To get at how to deal with it, separate what your users consider "high
priority" from what slurm considers "priority" (which is an actual
number used to schedule jobs).
If you manipulate the slurm priority number of a job, you can place it
wherever you like in the queue waiting to run. So a "low priority" job
to you can have a priority number that is quite high to slurm so it runs
next.
In this manner, you can do things to any of the jobs in the queue to
place them in the order you want.
Using that approach, you may want to just look at the multifactor
priority plugin (https://slurm.schedmd.com/priority_multifactor.html).
In particular the Age and Partition factors. Maybe make "low priority"
jobs gain priority faster than high priority jobs. So, they may wait,
but they will wait a relatively shorter amount of time. There are
numerous other factors you can use. If you have accounting and
associations configured, you can manipulate it all the way to the
association and qos.
Brian Andrus
On 8/17/2020 11:23 PM, Gerhard Strangar wrote:
Brian Andrus wrote:
Most likely, but the specific approach depends on how you define what
you want.
My idea was "high prio job is next unless are are too many of them".

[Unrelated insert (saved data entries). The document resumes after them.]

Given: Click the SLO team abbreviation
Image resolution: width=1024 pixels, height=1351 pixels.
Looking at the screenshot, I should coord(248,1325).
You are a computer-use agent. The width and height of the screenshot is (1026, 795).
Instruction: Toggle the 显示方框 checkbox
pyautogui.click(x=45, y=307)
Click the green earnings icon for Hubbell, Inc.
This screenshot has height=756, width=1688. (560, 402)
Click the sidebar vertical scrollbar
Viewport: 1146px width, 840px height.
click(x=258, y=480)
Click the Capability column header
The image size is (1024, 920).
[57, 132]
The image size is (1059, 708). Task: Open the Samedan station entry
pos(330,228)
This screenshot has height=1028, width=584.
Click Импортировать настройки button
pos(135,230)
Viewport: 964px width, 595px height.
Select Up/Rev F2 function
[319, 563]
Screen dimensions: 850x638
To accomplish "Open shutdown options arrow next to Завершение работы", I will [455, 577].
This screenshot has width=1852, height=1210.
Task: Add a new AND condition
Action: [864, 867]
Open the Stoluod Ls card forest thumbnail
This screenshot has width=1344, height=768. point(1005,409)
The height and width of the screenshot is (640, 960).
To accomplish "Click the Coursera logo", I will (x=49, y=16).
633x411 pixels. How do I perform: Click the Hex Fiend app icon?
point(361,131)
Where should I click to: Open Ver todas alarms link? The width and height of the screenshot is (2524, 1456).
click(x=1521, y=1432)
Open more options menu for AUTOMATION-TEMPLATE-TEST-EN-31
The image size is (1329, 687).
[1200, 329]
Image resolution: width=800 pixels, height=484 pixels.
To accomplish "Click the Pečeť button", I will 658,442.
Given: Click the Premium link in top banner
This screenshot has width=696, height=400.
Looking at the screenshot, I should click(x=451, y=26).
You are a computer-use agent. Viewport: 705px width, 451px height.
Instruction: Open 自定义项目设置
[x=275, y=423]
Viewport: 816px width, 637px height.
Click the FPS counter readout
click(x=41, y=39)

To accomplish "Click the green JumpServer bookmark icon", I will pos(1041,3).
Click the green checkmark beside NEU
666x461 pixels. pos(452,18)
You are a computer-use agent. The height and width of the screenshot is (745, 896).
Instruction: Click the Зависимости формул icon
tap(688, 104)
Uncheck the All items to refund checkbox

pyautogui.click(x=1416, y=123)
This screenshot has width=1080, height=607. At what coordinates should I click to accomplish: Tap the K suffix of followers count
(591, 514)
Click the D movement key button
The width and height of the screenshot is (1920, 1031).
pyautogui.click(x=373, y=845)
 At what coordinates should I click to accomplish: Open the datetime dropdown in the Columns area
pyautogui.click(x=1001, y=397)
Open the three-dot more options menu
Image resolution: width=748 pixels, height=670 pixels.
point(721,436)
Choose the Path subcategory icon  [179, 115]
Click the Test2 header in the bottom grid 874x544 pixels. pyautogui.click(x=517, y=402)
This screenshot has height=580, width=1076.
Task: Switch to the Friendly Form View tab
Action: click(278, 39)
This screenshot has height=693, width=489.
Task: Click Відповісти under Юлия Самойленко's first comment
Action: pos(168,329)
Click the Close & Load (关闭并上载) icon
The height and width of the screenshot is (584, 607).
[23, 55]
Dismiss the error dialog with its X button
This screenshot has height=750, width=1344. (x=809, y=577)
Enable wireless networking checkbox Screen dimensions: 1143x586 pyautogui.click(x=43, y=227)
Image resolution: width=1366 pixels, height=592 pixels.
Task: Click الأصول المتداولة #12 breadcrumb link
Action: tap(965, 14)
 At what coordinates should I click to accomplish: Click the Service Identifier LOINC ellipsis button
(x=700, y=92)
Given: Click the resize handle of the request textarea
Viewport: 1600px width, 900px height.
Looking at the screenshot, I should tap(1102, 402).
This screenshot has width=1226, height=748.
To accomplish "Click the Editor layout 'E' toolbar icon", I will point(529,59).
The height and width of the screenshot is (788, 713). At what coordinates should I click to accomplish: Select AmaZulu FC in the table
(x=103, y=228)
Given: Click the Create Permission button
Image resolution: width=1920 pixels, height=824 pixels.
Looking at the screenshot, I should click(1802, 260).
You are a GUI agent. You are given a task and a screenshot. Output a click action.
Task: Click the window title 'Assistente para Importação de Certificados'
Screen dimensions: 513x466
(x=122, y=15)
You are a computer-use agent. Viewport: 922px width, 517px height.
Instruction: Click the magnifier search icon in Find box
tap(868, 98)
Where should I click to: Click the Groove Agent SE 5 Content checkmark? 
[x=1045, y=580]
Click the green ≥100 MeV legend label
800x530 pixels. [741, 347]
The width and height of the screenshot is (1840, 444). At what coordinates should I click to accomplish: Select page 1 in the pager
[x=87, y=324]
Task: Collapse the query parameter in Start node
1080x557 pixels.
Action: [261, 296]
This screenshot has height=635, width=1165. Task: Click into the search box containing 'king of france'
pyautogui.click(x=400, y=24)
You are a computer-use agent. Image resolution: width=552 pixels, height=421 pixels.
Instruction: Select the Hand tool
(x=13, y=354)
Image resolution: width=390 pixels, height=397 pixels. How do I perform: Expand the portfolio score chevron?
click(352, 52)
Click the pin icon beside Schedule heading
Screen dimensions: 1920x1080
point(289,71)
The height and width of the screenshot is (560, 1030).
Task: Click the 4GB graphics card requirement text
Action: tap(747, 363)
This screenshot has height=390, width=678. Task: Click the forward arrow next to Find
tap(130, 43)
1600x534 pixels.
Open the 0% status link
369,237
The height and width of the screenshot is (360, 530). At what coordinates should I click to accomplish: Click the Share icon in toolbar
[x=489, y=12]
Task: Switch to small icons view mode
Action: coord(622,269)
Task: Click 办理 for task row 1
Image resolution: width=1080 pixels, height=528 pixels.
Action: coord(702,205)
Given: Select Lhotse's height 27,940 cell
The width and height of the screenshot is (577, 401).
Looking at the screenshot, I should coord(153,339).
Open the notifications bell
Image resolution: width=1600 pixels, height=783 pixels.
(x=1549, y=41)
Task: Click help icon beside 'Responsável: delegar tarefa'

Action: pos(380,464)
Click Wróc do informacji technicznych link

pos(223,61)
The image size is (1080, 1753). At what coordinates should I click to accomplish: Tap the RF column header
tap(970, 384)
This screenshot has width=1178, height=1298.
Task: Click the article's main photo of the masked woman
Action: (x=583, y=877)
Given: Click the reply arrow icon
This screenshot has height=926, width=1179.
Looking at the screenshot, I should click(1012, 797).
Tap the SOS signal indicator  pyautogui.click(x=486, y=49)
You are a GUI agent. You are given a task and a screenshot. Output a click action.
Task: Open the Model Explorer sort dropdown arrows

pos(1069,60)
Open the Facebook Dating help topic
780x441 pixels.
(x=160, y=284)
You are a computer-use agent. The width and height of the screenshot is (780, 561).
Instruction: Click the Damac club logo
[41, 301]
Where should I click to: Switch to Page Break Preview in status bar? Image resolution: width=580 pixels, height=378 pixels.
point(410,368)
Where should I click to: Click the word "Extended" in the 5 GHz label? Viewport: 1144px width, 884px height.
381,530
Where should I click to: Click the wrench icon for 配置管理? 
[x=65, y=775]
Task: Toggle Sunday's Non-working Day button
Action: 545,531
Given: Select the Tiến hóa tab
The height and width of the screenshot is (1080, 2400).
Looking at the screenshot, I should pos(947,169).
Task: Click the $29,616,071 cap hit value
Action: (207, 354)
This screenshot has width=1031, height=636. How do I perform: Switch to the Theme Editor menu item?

For example, what if there are no jobs in high pri queue but many in
low? Should all the low ones run?
Yes.
What should happen if they get started
and use all the nodes and a high-pri request comes in (preemption policy)?
No preemption.
What about the inverse of that?
The inverse of what? All nodes being used by high prio jobs? That's
exactly what I want to avoid.
What if you get a steady stream of
high-pri jobs? How long should low-pri wait before being allowed to run?
As long as it takes. Since I'm trying to avoid high prio jobs consuming
all nodes, it won't take forever. :-)
Does it matter if it is all the same user?1
No.
You can handle much of that type of interaction with job priorities and
a single queue. As you can see, the devil is in the details on how to
define/get what you want.
How do you make sure the single partition doesn't run high prio jobs
only if there's a sufficient amout of those?
Gerhard